• [Aim of the exercise]
Can you copy the lines of the rows below exactly, covering the stretch from the line containing "This screenshot has width=193, height=126." through the line containing "Tap stock code 002832 on the 19552.00 record"?

Collected data entries
++++++

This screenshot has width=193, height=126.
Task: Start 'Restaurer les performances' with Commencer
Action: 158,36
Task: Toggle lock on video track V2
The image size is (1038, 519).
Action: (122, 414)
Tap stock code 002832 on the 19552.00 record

++++++

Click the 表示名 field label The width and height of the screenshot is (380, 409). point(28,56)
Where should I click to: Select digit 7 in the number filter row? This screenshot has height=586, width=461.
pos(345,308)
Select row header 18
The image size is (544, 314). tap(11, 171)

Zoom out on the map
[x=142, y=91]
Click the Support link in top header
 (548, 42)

++++++

• [The response]
This screenshot has width=193, height=126.
Task: Start 'Restaurer les performances' with Commencer
Action: 158,36
Task: Toggle lock on video track V2
The image size is (1038, 519).
Action: (122, 414)
Tap stock code 002832 on the 19552.00 record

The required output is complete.